Code pénal, TJ, procès
« Les prévenus encourent sept ans d’emprisonnement pour les vols commis et dix ans pour le vol et port d’arme en réunion », rappelle le parquet lors de ses réquisitions

Pour ces faits, « au résultat assez agressif, qui n’est plus contesté aujourd’hui », le substitut du procureur Max Goldminc estime que la société mahoraise attend une sanction à la hauteur de la gravité des faits : « Je vais demander l’incarcération (…) Je n’ai pas d’autre choix, l’intérêt général le demande (…) pas de sursis car cela alimente la menace pour la société. » Le parquet a reconnu une responsabilité identique des quatre prévenus dans les faits qui leur étaient reprochés et a demandé une peine de quatre années d’emprisonnement avec maintien en détention, assortie d’une interdiction de porter une arme pendant une durée de cinq ans.
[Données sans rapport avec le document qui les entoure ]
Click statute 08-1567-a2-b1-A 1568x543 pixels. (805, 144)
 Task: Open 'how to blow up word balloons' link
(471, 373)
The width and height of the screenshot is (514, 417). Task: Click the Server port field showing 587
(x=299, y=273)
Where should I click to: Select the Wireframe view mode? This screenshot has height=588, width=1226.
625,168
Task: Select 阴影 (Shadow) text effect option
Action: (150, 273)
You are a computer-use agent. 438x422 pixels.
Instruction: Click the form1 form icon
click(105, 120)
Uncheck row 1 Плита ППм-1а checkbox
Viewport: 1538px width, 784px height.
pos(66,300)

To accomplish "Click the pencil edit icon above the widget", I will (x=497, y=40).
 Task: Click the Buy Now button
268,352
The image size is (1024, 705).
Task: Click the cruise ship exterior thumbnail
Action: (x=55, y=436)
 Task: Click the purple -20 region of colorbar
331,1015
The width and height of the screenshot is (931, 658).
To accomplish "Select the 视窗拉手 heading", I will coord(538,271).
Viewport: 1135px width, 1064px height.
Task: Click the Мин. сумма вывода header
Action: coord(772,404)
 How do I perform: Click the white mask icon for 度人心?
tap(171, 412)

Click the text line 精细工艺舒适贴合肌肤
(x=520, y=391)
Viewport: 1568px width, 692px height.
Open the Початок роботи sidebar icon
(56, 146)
Plus souple que le parquet, le tribunal a déclaré coupables les quatre prévenus pour les faits qui leur étaient reprochés et les a condamnés à une peine de quatre ans d’emprisonnement dont un an assorti d’un sursis simple, une interdiction de détenir une arme pendant cinq ans, et une interdiction du territoire français pendant cinq ans. Sur les demandes civiles, le tribunal a renvoyé l’intégralité des demandes à une prochaine audience prévue le 5 décembre 2024. Le tribunal a néanmoins accordé une provisions de 1.500 euros, 1.000 euros et 500 euros pour les parties civiles.